--- WORK TO BE COMPLETED ---
Nothing but the lines below from the one with "Where should I" through the one with "Task: Click the Response By Name label" should be output, each exactly as given, and no pictures.
[SOURCE MATERIAL]
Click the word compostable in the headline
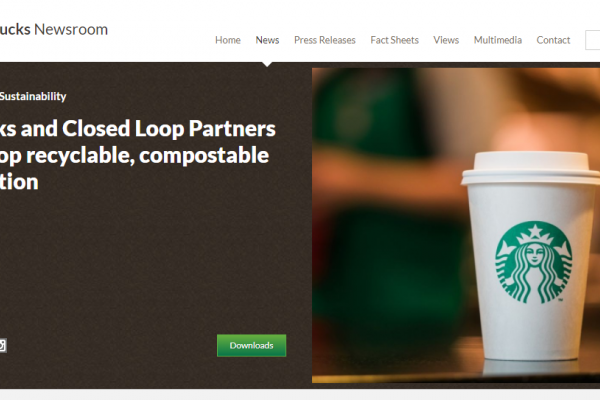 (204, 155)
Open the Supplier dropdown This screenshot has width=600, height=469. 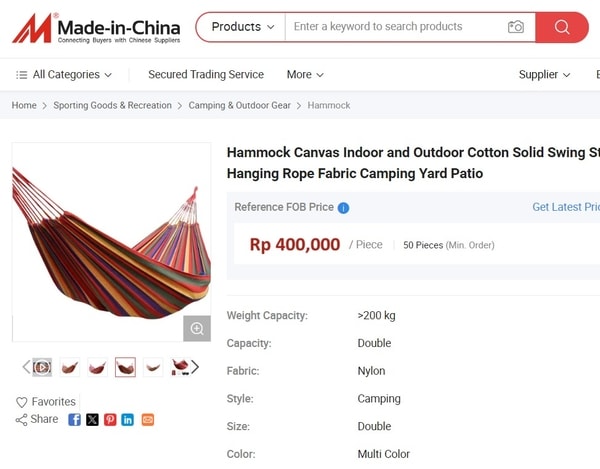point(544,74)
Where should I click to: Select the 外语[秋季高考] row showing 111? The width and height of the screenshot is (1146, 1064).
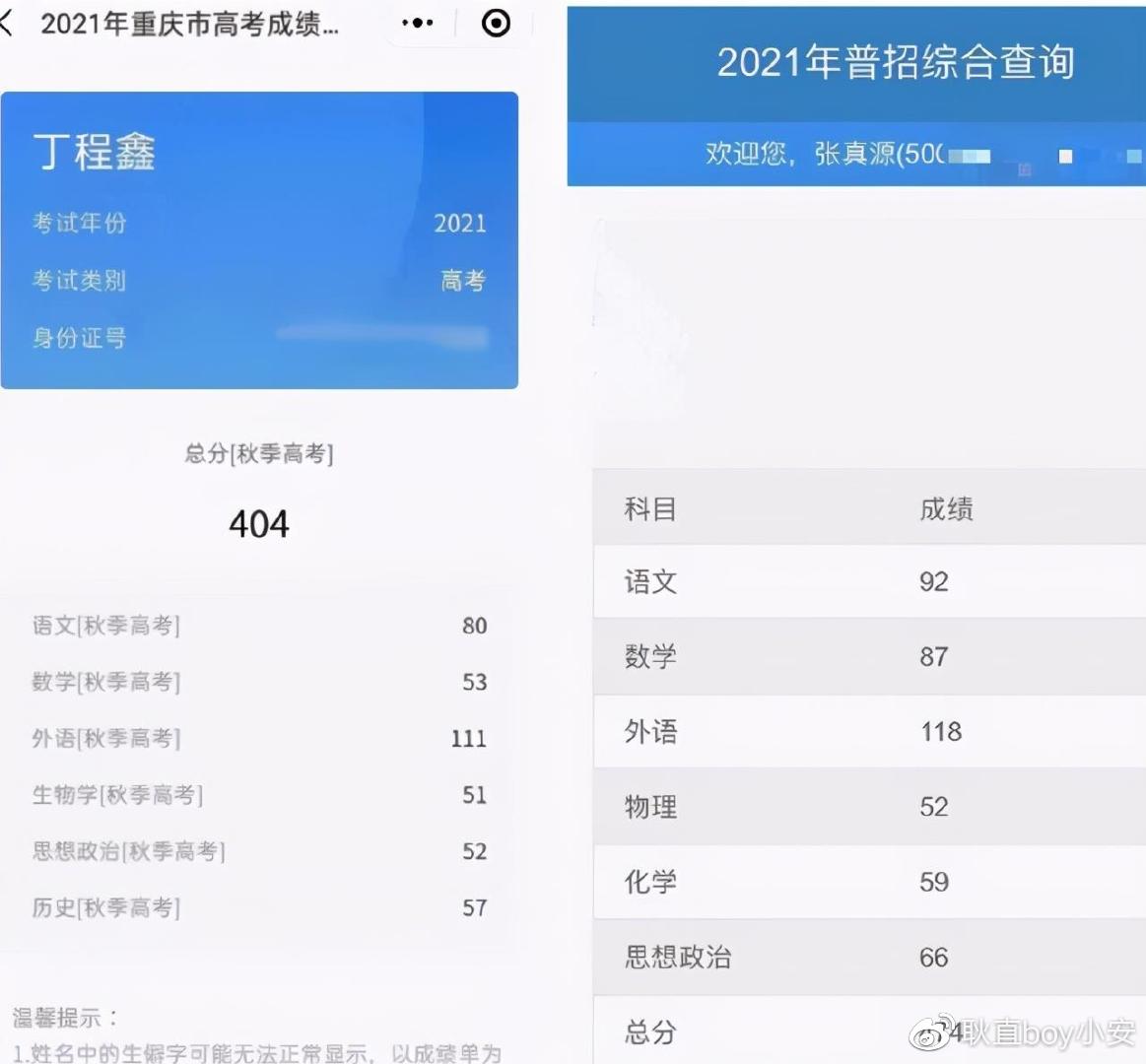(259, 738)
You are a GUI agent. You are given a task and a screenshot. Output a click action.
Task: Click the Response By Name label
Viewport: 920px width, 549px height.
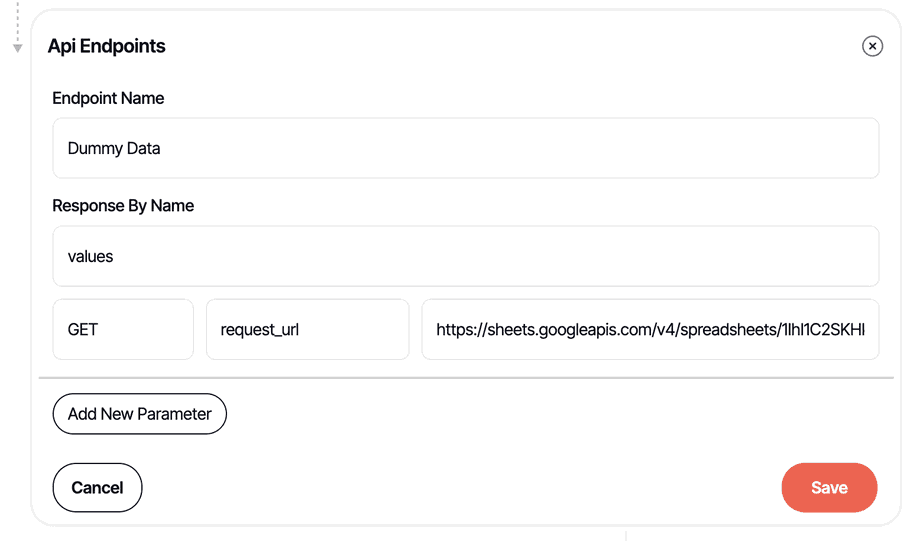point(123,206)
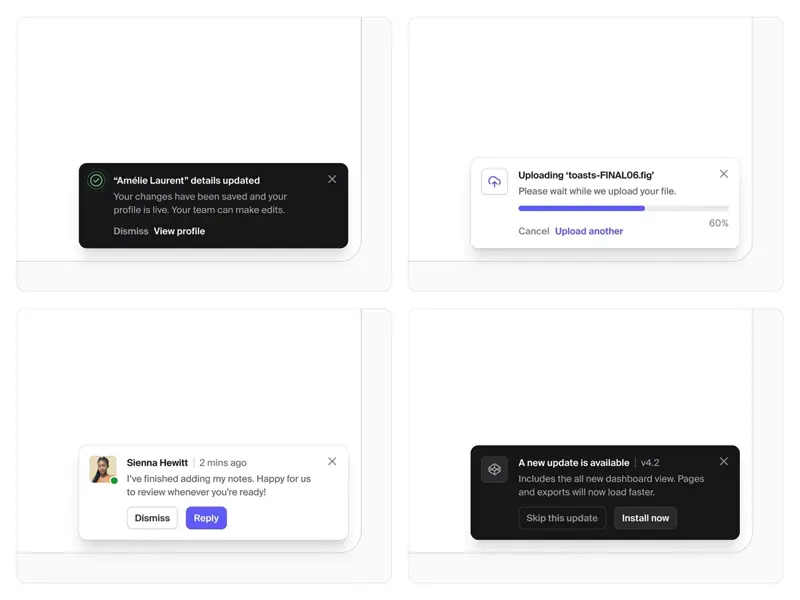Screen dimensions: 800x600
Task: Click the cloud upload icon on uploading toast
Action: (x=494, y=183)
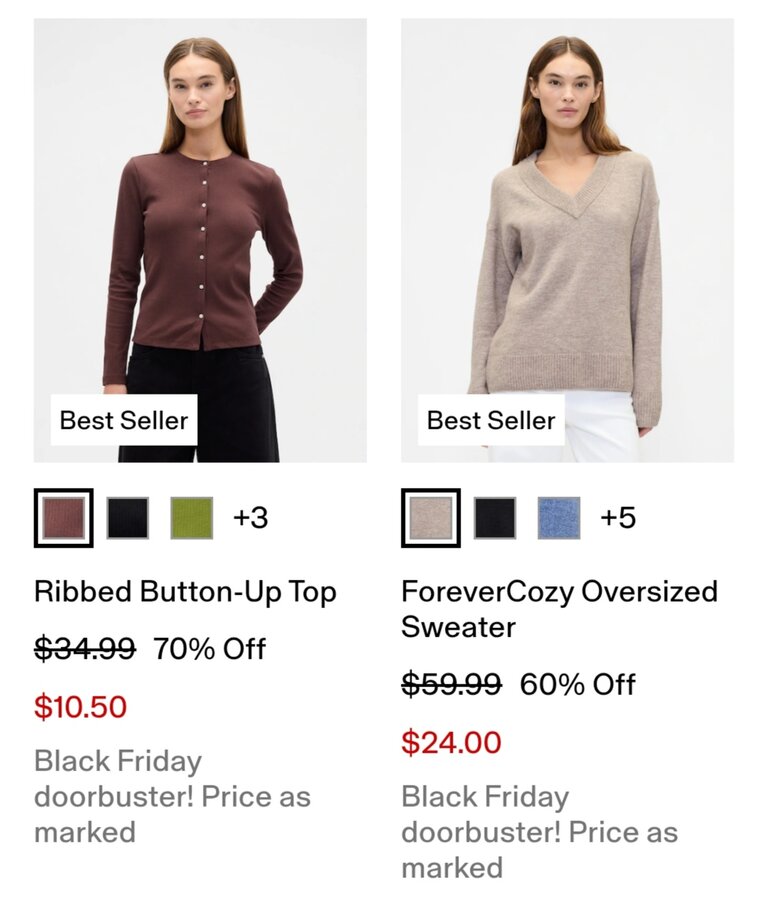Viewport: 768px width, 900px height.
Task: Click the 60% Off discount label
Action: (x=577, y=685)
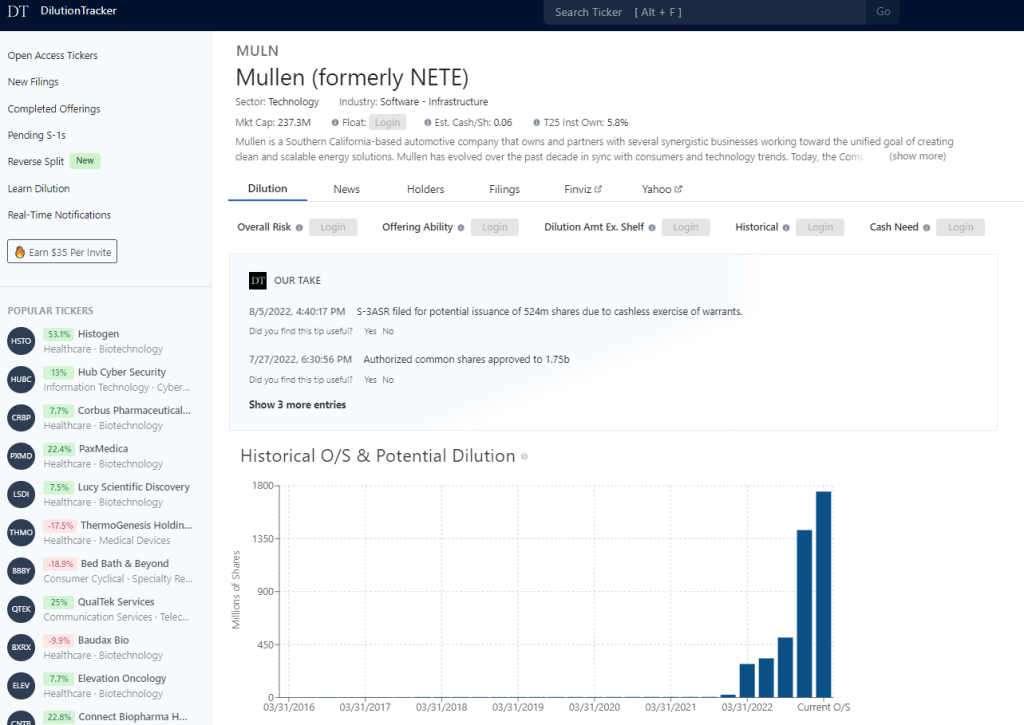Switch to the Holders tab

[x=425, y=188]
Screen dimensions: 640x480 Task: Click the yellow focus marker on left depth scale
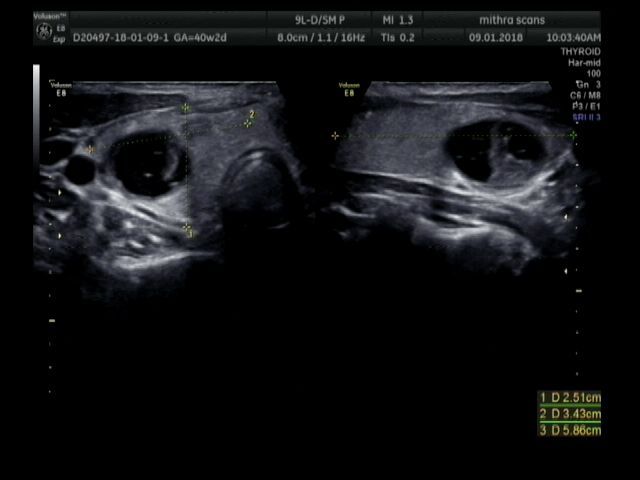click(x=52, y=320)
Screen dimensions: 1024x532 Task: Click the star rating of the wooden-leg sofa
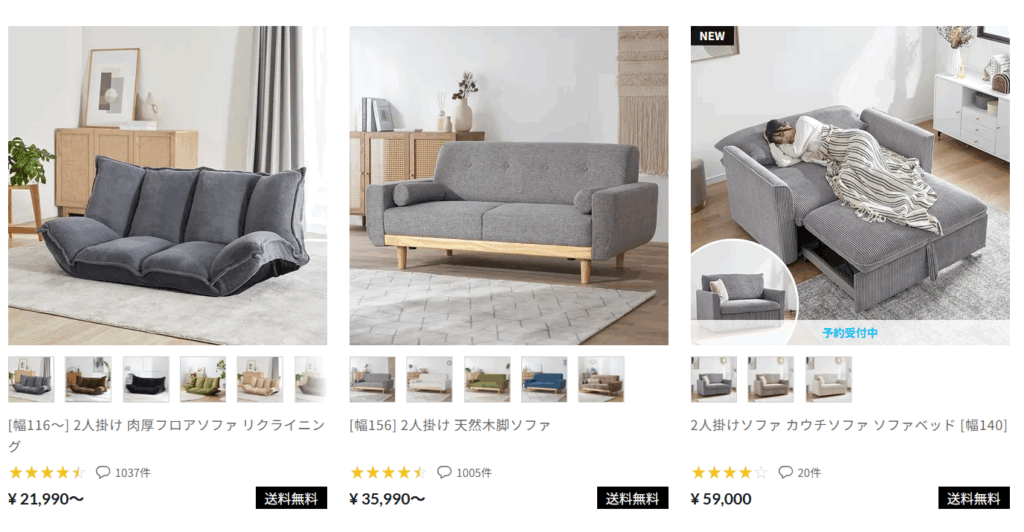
[/SOURCE MATERIAL]
--- ANSWER SPACE ---
Where should I click to: Select the 外语[秋季高考] row showing 111? The width and height of the screenshot is (1146, 1064).
(259, 738)
You are a GUI agent. You are given a task and a screenshot. Output a click action.
Task: Click the Response By Name label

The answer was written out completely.